Problem description:
Take the lines below between the one holding "Task: Click the panel position layout icon" and the one holding "Enter fullscreen mode", inclusive, and copy them exactly. Add nothing.
Start of Data section
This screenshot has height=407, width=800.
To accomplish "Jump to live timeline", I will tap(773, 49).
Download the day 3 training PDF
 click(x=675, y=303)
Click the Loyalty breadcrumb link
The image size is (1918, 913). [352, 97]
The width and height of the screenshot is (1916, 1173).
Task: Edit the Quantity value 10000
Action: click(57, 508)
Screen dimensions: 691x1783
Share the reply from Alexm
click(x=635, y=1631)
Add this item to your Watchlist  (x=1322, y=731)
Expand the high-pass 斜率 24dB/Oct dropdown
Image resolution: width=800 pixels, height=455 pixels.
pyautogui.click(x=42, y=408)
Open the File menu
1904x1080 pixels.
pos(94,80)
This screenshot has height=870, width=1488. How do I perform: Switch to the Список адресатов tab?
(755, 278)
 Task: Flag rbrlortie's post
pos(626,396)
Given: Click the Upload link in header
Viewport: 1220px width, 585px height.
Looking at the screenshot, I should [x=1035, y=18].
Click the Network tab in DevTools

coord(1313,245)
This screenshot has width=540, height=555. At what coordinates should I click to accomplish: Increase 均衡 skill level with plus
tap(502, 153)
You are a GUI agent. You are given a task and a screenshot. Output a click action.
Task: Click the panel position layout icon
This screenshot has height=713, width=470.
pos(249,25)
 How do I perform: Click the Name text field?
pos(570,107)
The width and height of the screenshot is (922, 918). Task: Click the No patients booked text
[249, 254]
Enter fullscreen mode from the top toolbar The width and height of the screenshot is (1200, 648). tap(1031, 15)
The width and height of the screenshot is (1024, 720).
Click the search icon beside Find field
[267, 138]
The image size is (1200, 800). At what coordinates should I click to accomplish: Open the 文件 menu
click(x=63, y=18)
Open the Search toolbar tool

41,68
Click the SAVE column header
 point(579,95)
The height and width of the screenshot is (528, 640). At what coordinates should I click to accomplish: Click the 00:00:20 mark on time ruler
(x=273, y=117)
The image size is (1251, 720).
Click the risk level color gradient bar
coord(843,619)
End of Data section
Exercise output:
Task: Click the panel position layout icon
This screenshot has height=713, width=470.
pos(249,25)
 How do I perform: Click the Name text field?
pos(570,107)
The width and height of the screenshot is (922, 918). Task: Click the No patients booked text
[249, 254]
Enter fullscreen mode from the top toolbar The width and height of the screenshot is (1200, 648). tap(1031, 15)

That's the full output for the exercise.